“Jeez, they were such good company. I remember Zdenek Dyk, he was there for about six years, he was a bit out of sorts because he was a notorious alcoholic. He was the first philosopher as part of the first movement, who went to the Prague Castle to demonstrate. They were the very first to go to the Castle to demonstrate. So they locked them up right away, some were sent to join the PTPs and had to stay until further notice. So Zdenek had been part of the PTPs for the fifth or sixth year. During my second year there, Čepička left office and Lomský stepped in, so all the old PTPs were released into civilian life and we were made into technical battalions. That's what the 'black barons' were, they weren't the usual PTPs anymore, they were technical battalions, but it was the same thing really. As the general said, the PTPs are there so that when a stream needs to be crossed, they take off their helmets, climb into the stream, and combat units pass over their heads."
"In August 1968, I made posters against the Russians together with the artist Vašek Kus. We painted different ones, like 'You've been captured, you're going to die...', 'Go home, Ivan'... and stuff like that. And students from the Faculty of Education took them and distributed them around Ústí. I was there when we set fire to a Russian car. That was when we had won an ice-hockey match, I don't remember if it was the first or the second game. And everyone met up on the Špitálský square. There was some Russian garrison or commander, who lived there somewhere. And the Russian commander came to congratulate us on the victory, so we booed him.
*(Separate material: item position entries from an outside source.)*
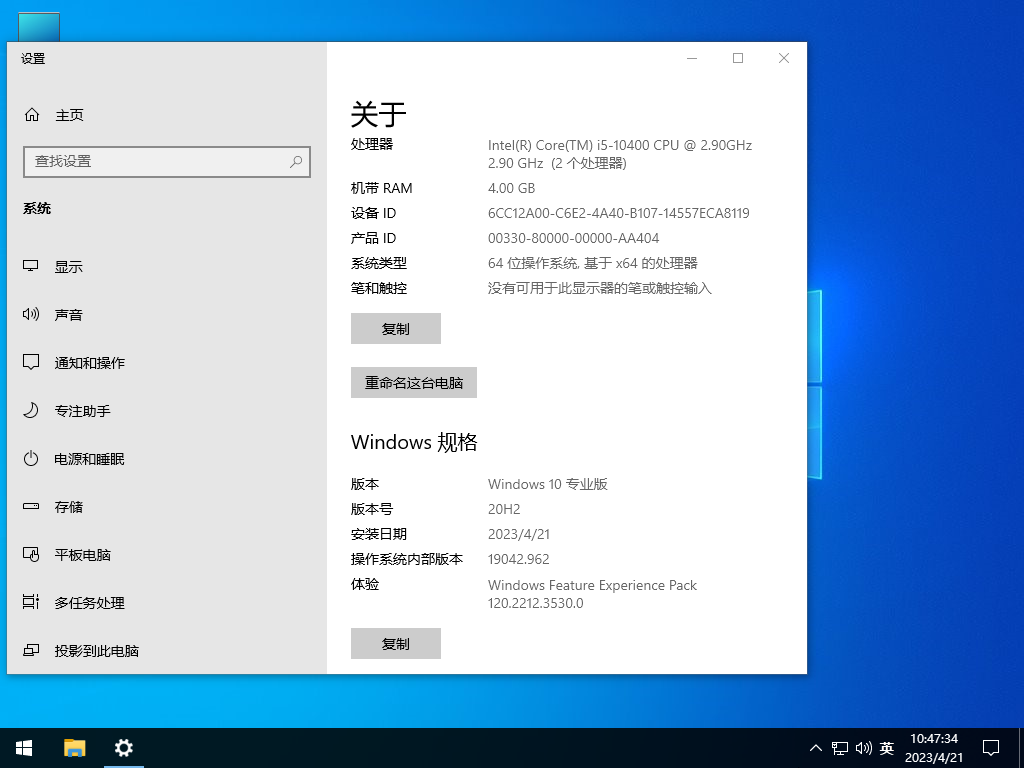Viewport: 1024px width, 768px height.
Task: Open the Action Center notification icon
Action: point(989,747)
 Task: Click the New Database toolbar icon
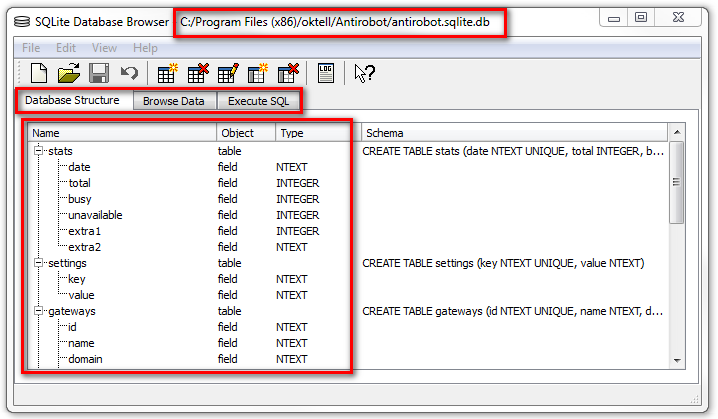pyautogui.click(x=39, y=73)
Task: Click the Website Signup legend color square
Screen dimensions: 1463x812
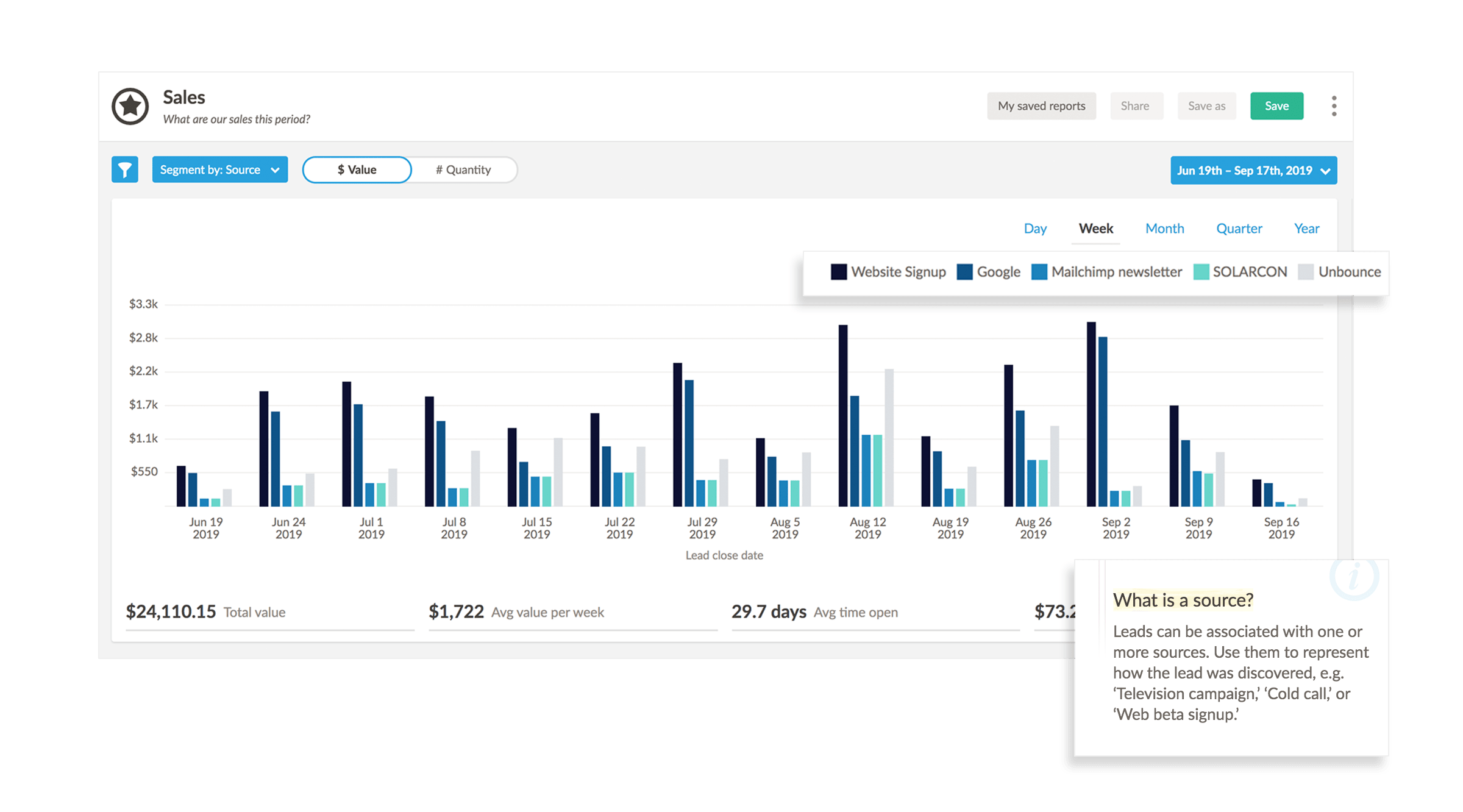Action: pos(839,272)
Then a tank rolled up onto the square, so someone set it on fire, and so we set fire to a Russian car."
"Suddenly it was here again, that blanket that covered everything. Suddenly it was known that nothing could be said freely. Various things suddenly disappeared. The worst part was that we all thought it would last forever. No one believed that anything could change, it was all happening for the second time. It was all written in stone this time, in such a cruel way. After all, the Soviet Army was obviously going to last forever. It was also being said: What does forever mean? Those were three forevers, and so it was all a bit hopeless, but one doesn't stop living because of that, right? Nobody was committing suicide, or maybe there were some, but I don't know of them, as it wasn't allowed to talk about them anymore. Suddenly, you were reading the same newspapers, the same nonsense as before January 1968. Although I must say, under Novotný it seemed that things would gradually improve. There was the Writers' Union, where suddenly everyone had their say and so on, which was then gone. That kind of development towards freedom was suddenly gone again. And the worst thing about it was that it was so timeless, lacking any perspective, well, it was like a blanket."
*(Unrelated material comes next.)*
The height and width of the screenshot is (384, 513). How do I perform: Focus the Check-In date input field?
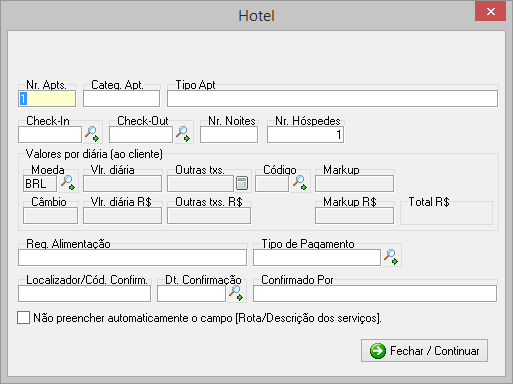(x=50, y=135)
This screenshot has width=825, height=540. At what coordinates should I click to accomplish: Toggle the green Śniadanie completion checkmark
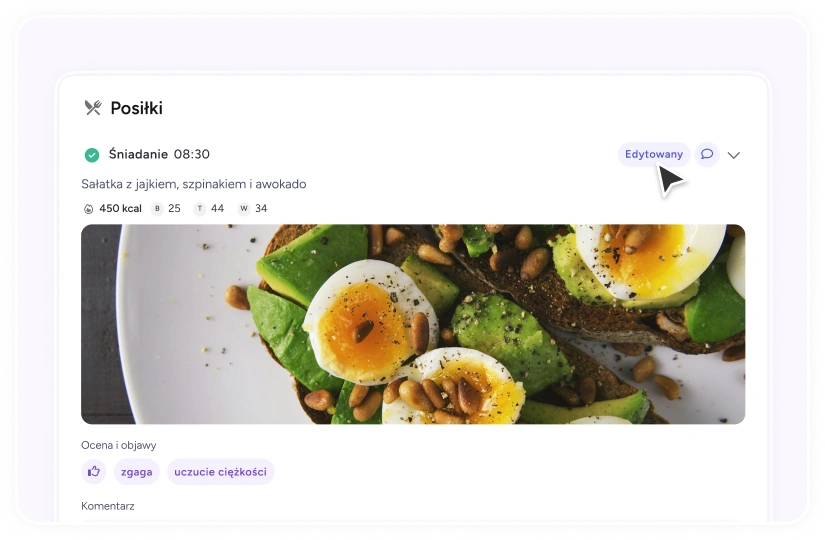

"It was nice... there was a party leader, some Novák, an engineer or a doctor, because he had that RSDr (Doctor of Social and Political Sciences) title. He was a doctor from birth thanks to his parents and he had gone to the Sorbonne in Vokovice (The University of the Czechoslovak Communist Party). He was watching out and checking who would embezzle, because they (the communists) thought that you could still stop it all. And the boys from the Faculty of Education came to agitate. And that Novák guy was telling them something and one of the lads, I liked him, asked him: 'Who are you?' And that Novák told him: 'I am the chairman of the party here.' And the lad said: ‘Look, I’ll come back here in a week and I will still be here, but you won’t be here anymore!’ I really liked that conversation back then."
My dad was a soldier who spent ten years in prison under Hitler. They locked him up under Gottwald, too.
Zdeněk Urban was born into the mixed family of Alois and Kateřina Helena on February 18, 1935 in Litoměřice. When he was two years old, his father was transferred as an army officer to Jičín, so he and his mother followed him. As soon as the Second World War began, his father was labeled an enemy of the Reich and sentenced to ten years in prison. In 1945, his father returned from the camp with the Western troops and took up command of a garrison in Trutnov. After the communist coup in February 1948, his father was fired from the army and imprisoned yet again. After his release from prison in 1952, his rank was restored and he was sent into the military reserve force. He made a living, for example, as a pig feeder or a paper mill worker. Meanwhile, Zdeněk Urban graduated from the High School of Applied Arts in Turnov and began his studies at university in Prague. But because of being labeled the son of a class enemy, he was dispelled from the Academy of Arts, Architecture and Design in Prague (UMPRUM) and was sent to military service. He was transferred to the technical auxiliary battalion (PTP – Pomocný technický prapor in Czech), the so-called PTPs where he served sixteen months. Then he joined the company Setuza in Ústí nad Labem as a designer in their marketing department. He worked there until the Velvet Revolution in 1989. After that he made a living as a freelance artist. At the time of the interview in 2022, the witness was living in Ústí nad Labem. Zdeněk Urban died in 2023.